This disease entity is observed in various joints. Most often affected are the femoral condyles, the trochlea tali, and the distal humerus. The etiology is not yet clear, but repetitive microtraumata, focal ischemia, and disturbances of ossification are discussed. Typically, children, adolescents, and young adults are affected. The potential of healing, and thus the likelihood of a favorable outcome, is greater in younger patients. The stability of the fragment and the status of the overlaying cartilage are essential factors in choosing therapy. Radiography shows the dissected element separated by a rim of sclerosis from the surrounding bone.
In MRI, the signal of the fragment may be heterogeneous and may show several small lowsignal- intensity foci corresponding to bony elements. These findings are not related to instability. Demarcation towards the surrounding bone shows low signal intensity in T1-weighted sequences. If there is linear high signal intensity in the interface between fragment and surrounding bone in T2-weighted sequences it has to be determined whether this pattern corresponds to loosening of the fragment, i.e., fluid entering the interface, or whether this pattern represents granulation tissue, i.e., repair.

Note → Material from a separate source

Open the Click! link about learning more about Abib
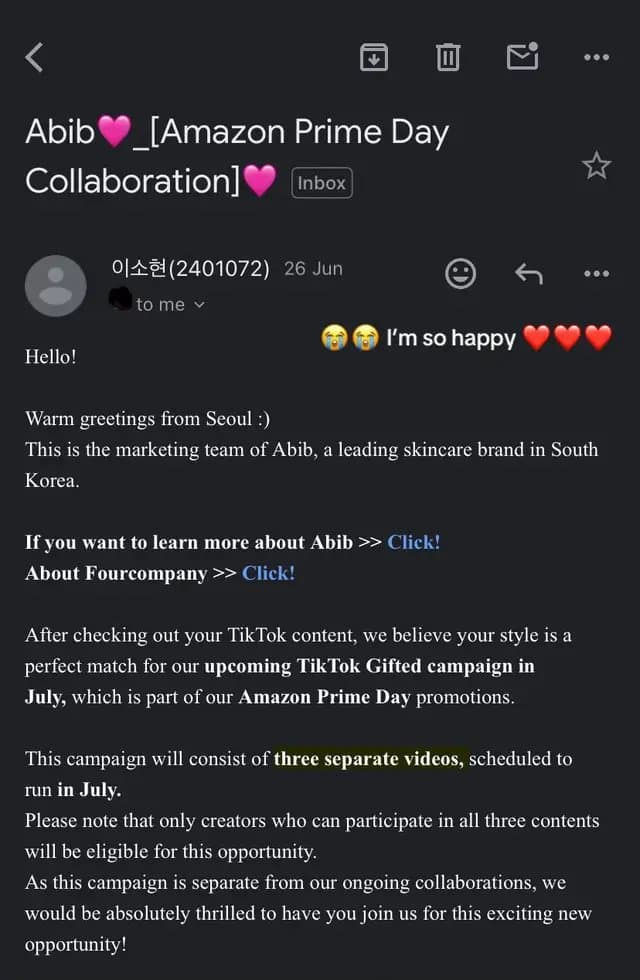The width and height of the screenshot is (640, 980). (414, 542)
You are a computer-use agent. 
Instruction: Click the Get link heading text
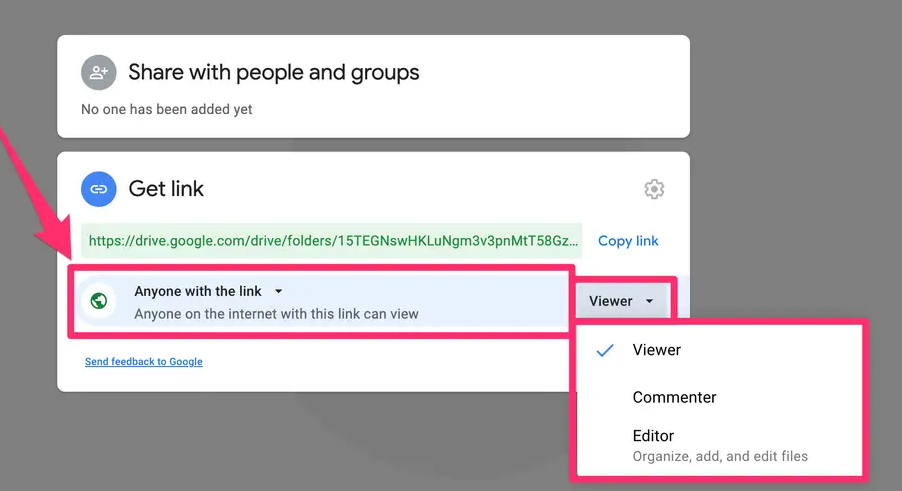pyautogui.click(x=166, y=189)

Continuity of the high signal intensity from underneath the fragment through the bone and a full-thickness cartilage defect to the joint space is indicative of loosening (DeSmet 1996). Therefore, it is strongly suggested that the presence of a high-signal-intensity line longer than 5 mm underneath the fragment on T2- weighted sequences be interpreted as a predictor of instability only when there is a concomitant breach through the cartilage. Direct MR arthrography may be helpful. Large cyst-like areas underneath the fragment are suggestive of loosening as well.
Intravenous gadolinium may help in such cases, clearly demonstrating vascularized granulation tissue by post-injection enhancement indicating an ongoing repair process.